Dave Ramsey Says Whole Life Insurance (IBC) & Private Banking Are Fake

Dave Ramsey Says Whole Life Insurance (IBC) & Private Banking Are Fake

Private Banking is just the use of a trust and a whole life insurance policy together to create a private institution that acts as a lender. The lender (trust) holds the depositor’s money (yours) and invests it into a vehicle (whole life policy) guaranteed 4% to 5% annual dividends with the ability to lend up to 100% of the deposit back to you. You literally borrow from your own bank, while earning dividends that grow and diversify your financial portfolio.
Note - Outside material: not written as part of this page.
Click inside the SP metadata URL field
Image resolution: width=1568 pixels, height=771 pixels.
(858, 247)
Yes, we've heard the speech before: "Dave Ramsey says mutually owned insurance gives a 4% to 5% dividend, but one must overpay their premiums and in reality the company is just giving that money back."
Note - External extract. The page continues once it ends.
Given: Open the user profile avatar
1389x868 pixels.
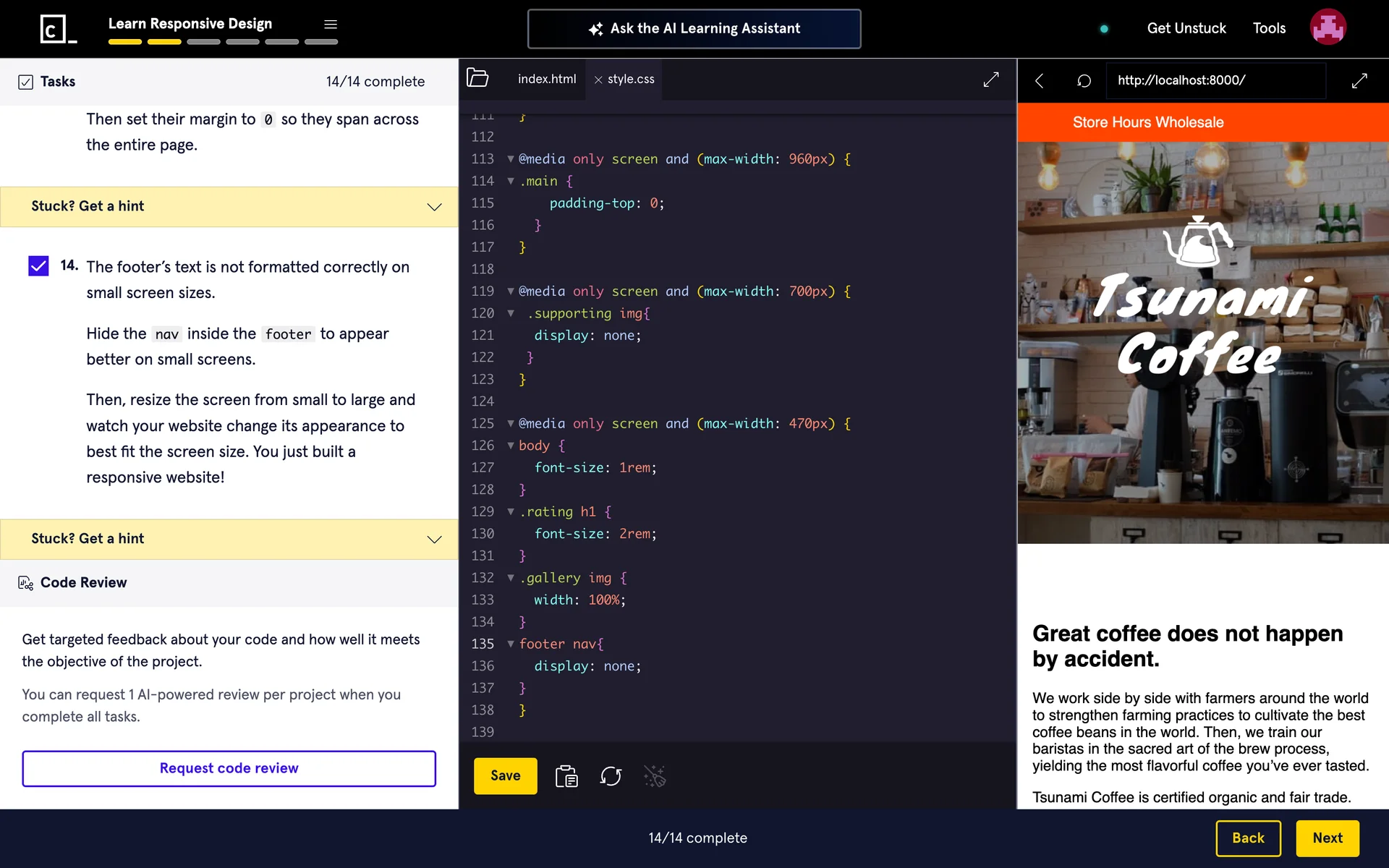Looking at the screenshot, I should pyautogui.click(x=1328, y=27).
Yes, that is all correct! And none can deny that life insurance is a smart investment to have. And if we do this, why not hold money within this funding account just yielding 4-5% interest compared to a bank account's 0.01% interest. Given that these whole life dividends have been paid for 200+ years without cease (compare that to all our history's 'bank runs') and which would any logical investor prefer?

And yes, we've heard: "Dave Ramsey says that ‘mutually owned’ means the policy holders own in a stake in the company."

Again, that is succinctly correct! That's why choosing the right firm that has lasted for 200+ years, like the ones we recommend, that have been paying out dividends during world wars and pandemics - makes one feel as safe as if banking with a trusted name. It's not investment, it's 4% to 5% dividends on liquid funds with the ability to borrow against the policy up to 100%. People use this strategy when they have liquid money that needs to outpace inflation - guaranteed! When using these funds as a source of cash to leverage - a whole life policy is the best option.